Tue, Apr 29, 2025
Even as the advertising industry grew by a mere 10 per cent last year, it was the traditional and established advertisers (companies) that kept the industry on an even keel by maintaining or increasing their ad spends.
The top 10 advertisers were really predictable. In order of ranking from the biggest advertiser, it included Hindustan Lever, Reckitt Benckiser, Reliance Industries, Amazon Online India, Godrej Consumer Products, Cadburys India, Procter & Gamble, Coca Cola India, Maruti Suzuki India and Dream 11. Six of the top 10 ADEX companies are FMCG players, and the list of 50 has as many as 20 FMCG players.
Market researcher NielsenIQ recently said that FMCG companies had two good growth years in 2023 and 2022 and it was a no-brainer that they would be the ones willing to splurge on advertising to attract more sales growth.
Godrej Consumer Products has moved up in rank from number 12 to number 5, having increased spending by over 50 per cent. Britannia has more or less doubled its spending though on a smaller base. Other advertisers who have increased spending by 50 per cent are Vimal Pan Masala, Nestle, Phone Pe and Amul.
Top 50 Advertisers Account For 30 % Of All Ad-Spending
The contribution of the Top 50 Advertisers to total ADEX is 30 per cent as it was last year. And so is the contribution of the Top 10 at 14 per cent.
Said Rajesh Lalwani, Founder and CEO of Scenario Consulting that focuses on technology and marketing areas, “We can see that we are back to basics where FMCG companies have taken the lead, a reversal from last year when internet and digital companies also had an important share of the pie with the VC funding that was available then.”
It is also significant that the top 10 advertisers' spending has grown by almost 20 per cent, compared to total ADEX (Advertising Expenditure) growth of just 10 per cent, demonstrating that large advertisers have greater confidence in advertising, having substantially benefited in the past by using it effectively. Interestingly, there was a big gap in spend between the top company Hindustan Unilever (Rs 4200 crores to Rs 4400 crores) and the second one Reckitt Benckiser at Rs 1300 to Rs 1500 crores.
Not surprisingly, the other important category that emerged was E-commerce with the likes of Reliance Industries and Amazon Online. And, overall, there were only 11 new entrants compared to 14 last year emphasising the role of traditional players.
Eight out of the top 10 are the same as last year. Perhaps, predictably, there is only one startup this year, compared to nine last year, as they have slashed their advertising spending, after being uncertain about future rounds of investments.

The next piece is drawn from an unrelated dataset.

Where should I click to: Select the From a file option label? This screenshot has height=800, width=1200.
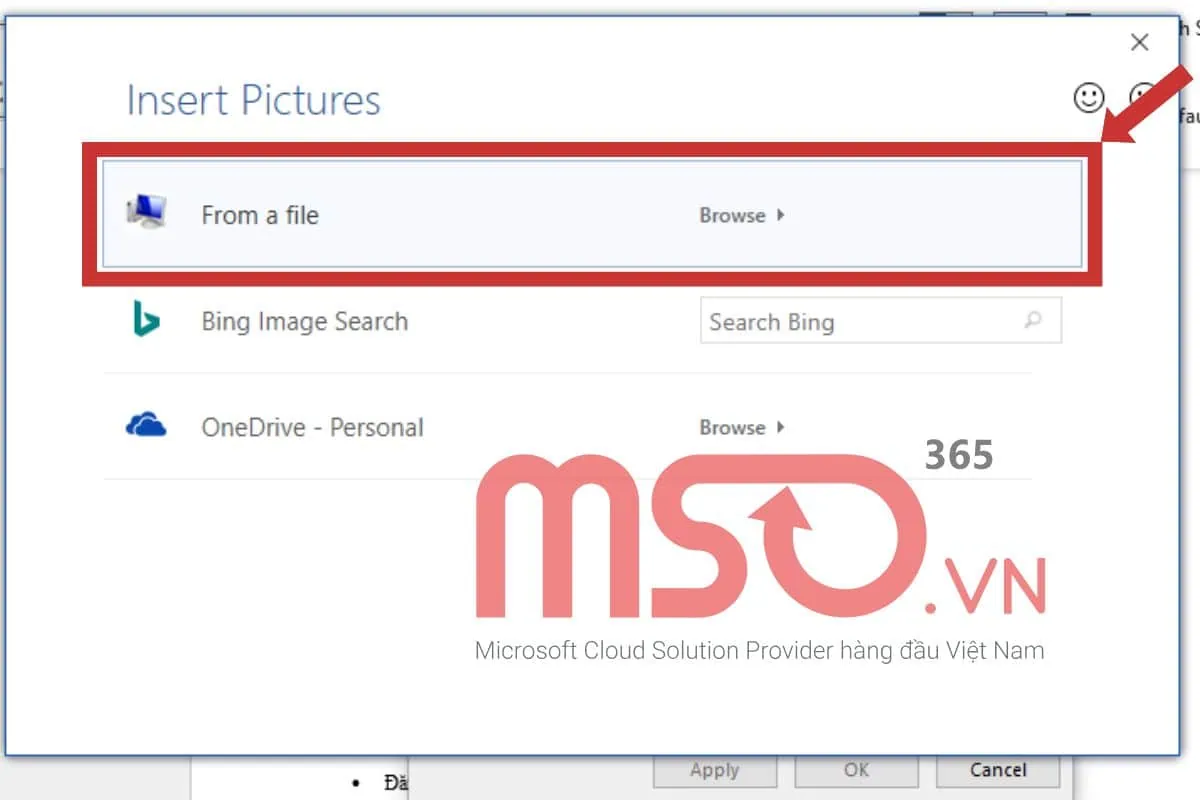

Eighteen players gained rank while 16 lost out in the pecking order, making the top advertisers list quite volatile.
Television and Digital segments continue to be the favourites of top advertisers accounting for 88 per cent of their total spending. “Looking at this year’s trend and looking ahead, I believe that advertisers will also look to capture consumers from Bharat – the Tier II and Tier III towns,”Summed up Lalwani,
Going Forward: Digital Remains King
Going forward, the report predicted that Indian advertising spending growth for the year 2024 will be affected by global uncertainty including a spate of elections, three continuing wars, etc., as “we live in a connected world”, to be muted and likely around 12.2 per cent.
The forecasters felt advertising revenues to remain muted in the first half of the year and to bounce upwards in the second half, post-elections.

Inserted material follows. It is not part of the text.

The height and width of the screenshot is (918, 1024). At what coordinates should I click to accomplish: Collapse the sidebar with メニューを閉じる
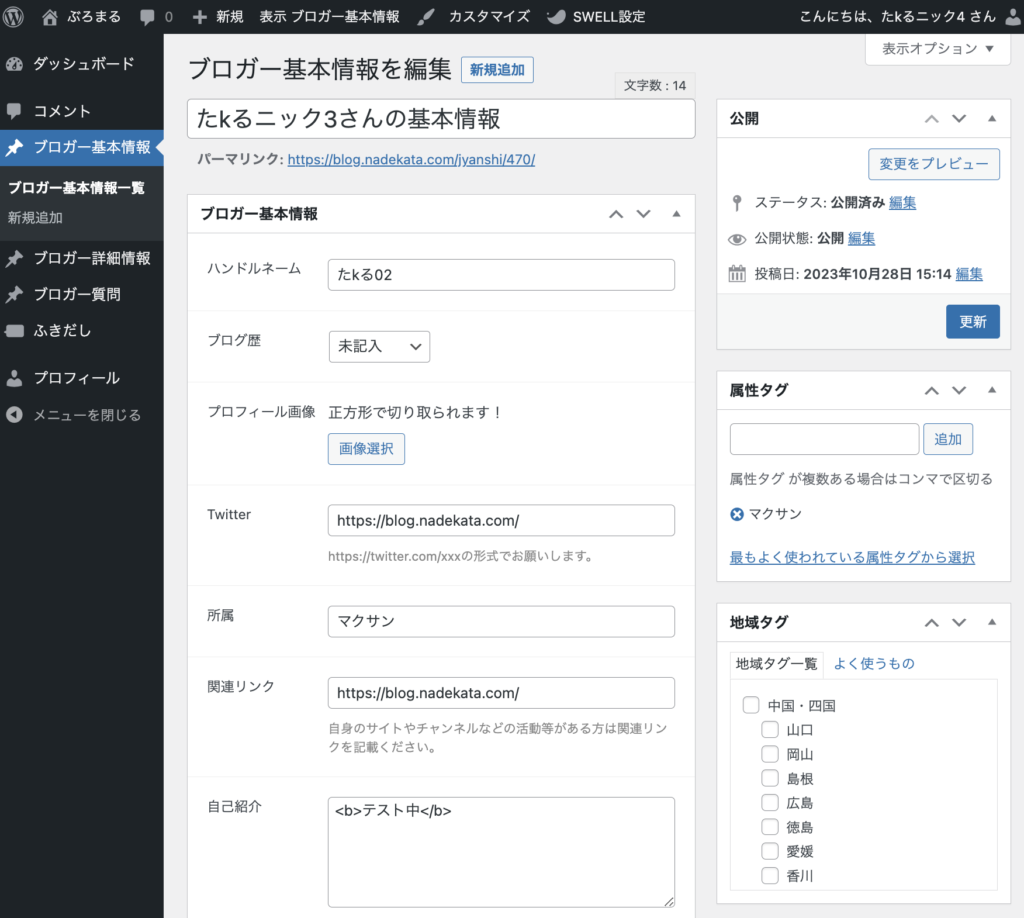pyautogui.click(x=86, y=415)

Digital ad spending will continue to be the key driver in advertising expenditure, accounting for 42 per cent of ADEX. However, the growth rate, which was 35 per cent in 2022 and slowed down to 15 per cent last calendar year, will continue to be in the 17 per cent range in 2024. This is because “advertisers around the world have begun to question the veracity of the data provided by the publishers themselves in the absence of a third party” which can cross-check and vouch for the reach achieved by digital adverts.
However, with all TVs currently being sold in the country being Smart TVs, the report forecasts that CTV and OTT penetration and viewership will dramatically increase and this is why the report believes it will continue to account for the biggest chunk of advertising revenues.
Despite the onslaught of Digital and the proliferation of digital media platforms, television is expected to remain a strong contender growing by 8 per cent or so to account for the second biggest chunk of advertising revenues at 32 per cent of the advertising pie.
Print in India continues to surprise the rest of the world. It is expected to grow by 7 per cent in 2024 against an expected degrowth in Print of -4 per cent in Global ADEX.
The print medium is expected to gain a big boost with the upcoming Parliamentary elections in April-May 20254 as it is a favourite of politicians and political parties. Moreover, space for political campaigns is sold at a substantial premium over rates charged to normal brands.
The report expects that with this projected growth, Print will hold its market share of 19 per cent. If that projection comes true, 2024 will be the first year after a gap of 13 years when the Print market share will remain steady over 2 years. All these 13 years Print Share has marginally declined, year on year.